Submitted to: Journal of Pediatric Gastroenterology and Nutrition
Publication Type: Peer Reviewed Journal
Publication Acceptance Date: 6/1/2007
Publication Date: 7/1/2207
Publication URL: http://www.jpgn.org
Citation: Quezada-Calvillo, R., Robayo-Torres, C.C., Ao, Z., Hamaker, B.R., Quaroni, A., Brayer, G.D., Sterchi, E.E., Baker, S.S., Nichols, B.L. 2007. Luminal substrate "brake" on mucosal maltase-glucoamylase activity regulates total rate of starch digestion to glucose. Journal of Pediatric Gastroenterology and Nutrition. 45:32-43. Interpretive Summary: This research studied the roles and interactions of two enzymes that are important in the digestion of starch. We conclude that one enzyme (sucrase-isomaltase) constrains glucose production in the presence of a large starch meal. We showed that the human capacity for digestion to glucose is sensitive to the botanical origin of food starches. This principal may be of value in dietary treatment of type 2 diabetes.
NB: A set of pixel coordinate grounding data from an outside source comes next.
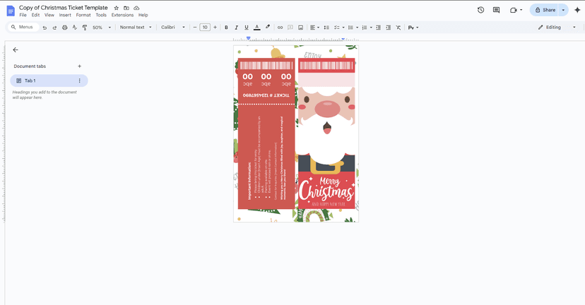The image size is (585, 305).
Task: Click the Share button
Action: click(545, 10)

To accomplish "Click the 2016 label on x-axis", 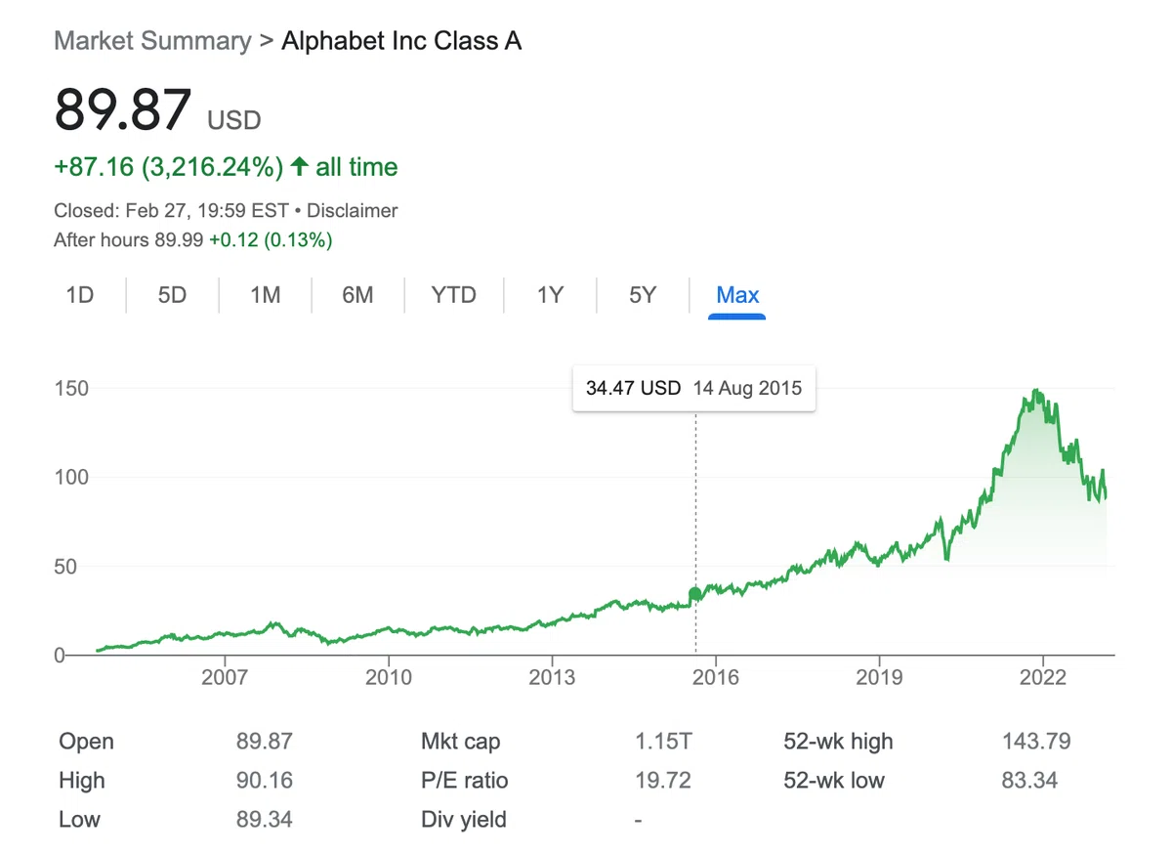I will click(x=715, y=677).
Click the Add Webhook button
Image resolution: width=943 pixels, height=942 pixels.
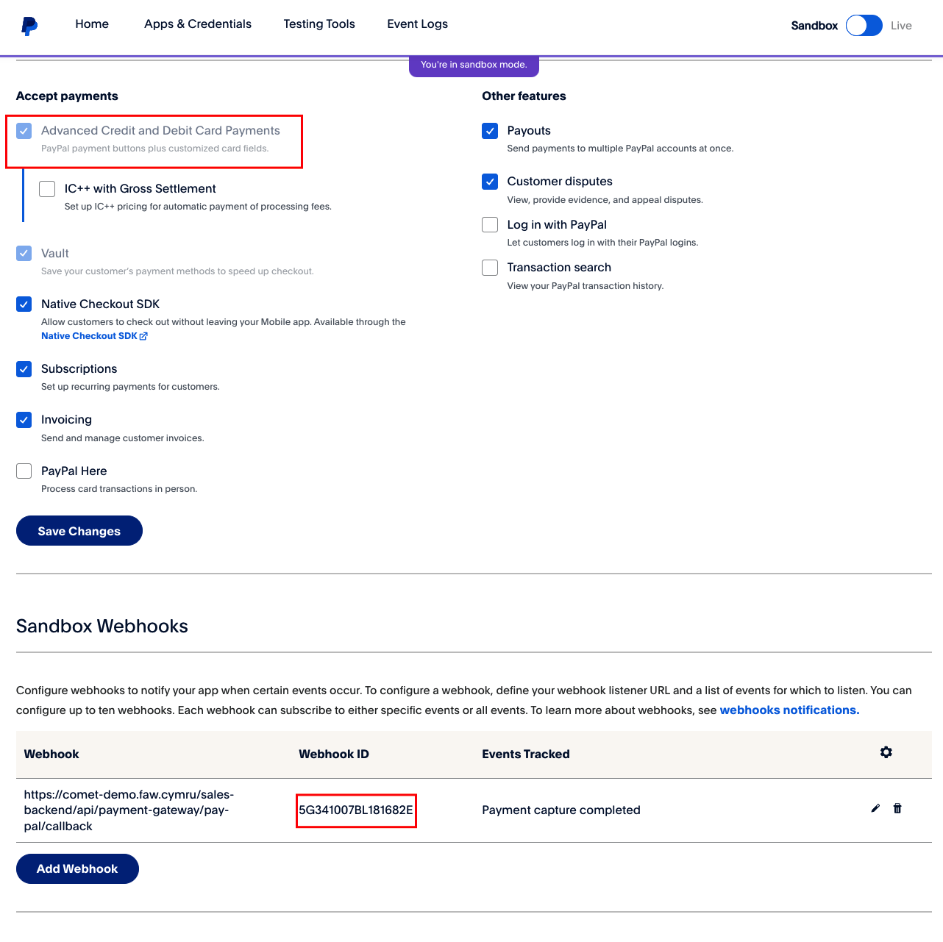[77, 868]
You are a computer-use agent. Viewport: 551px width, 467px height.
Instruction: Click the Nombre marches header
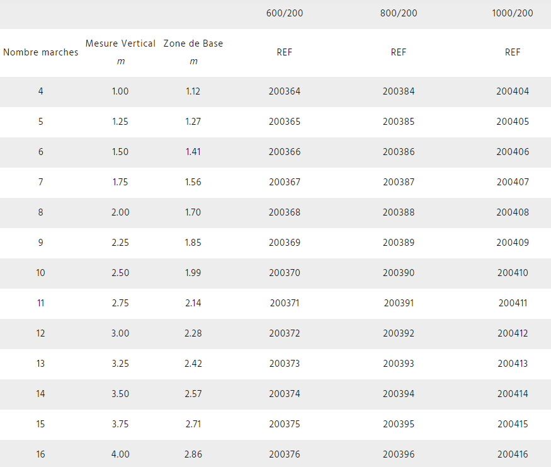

Technical Abstract: Starches are the major source of dietary glucose in weaned children and adults. However, small intestine alpha-glucogenesis by starch digestion is poorly understood due to substrate structural and chemical complexity, as well as the multiplicity of participating enzymes. Our objective was dissection of luminal and mucosal alpha-glucosidase activities participating in digestion of the soluble starch product maltodextrin (MDx). Immunoprecipitated assays were performed on biopsy specimens and isolated enterocytes with MDx substrate. Mucosal sucrase-isomaltase (SI) and maltase-glucoamylase (MGAM) contributed 85% of total in vitro alpha-glucogenesis. Recombinant human pancreatic alpha-amylase alone contributed <15% of in vitro alpha-glucogenesis; however, alpha-amylase strongly amplified the mucosal alpha-glucogenic activities by preprocessing of starch to short glucose oligomer substrates. At low glucose oligomer concentrations, MGAM was 10 times more active than SI, but at higher concentrations it experienced substrate inhibition whereas SI was not affected. The in vitro results indicated that MGAM activity is inhibited by alpha-amylase digested starch product "brake" and contributes only 20% of mucosal alpha-glucogenic activity. SI contributes most of the alpha-glucogenic activity at higher oligomer substrate concentrations. MGAM primes and SI activity sustains and constrains prandial alpha-glucogenesis from starch oligomers at approximately 5% of the uninhibited rate. This coupled mucosal mechanism may contribute to highly efficient glucogenesis from low-starch diets and play a role in meeting the high requirement for glucose during children's brain maturation. The brake could play a constraining role on rates of glucose production from higher-starch diets consumed by an older population at risk for degenerative metabolic disorders.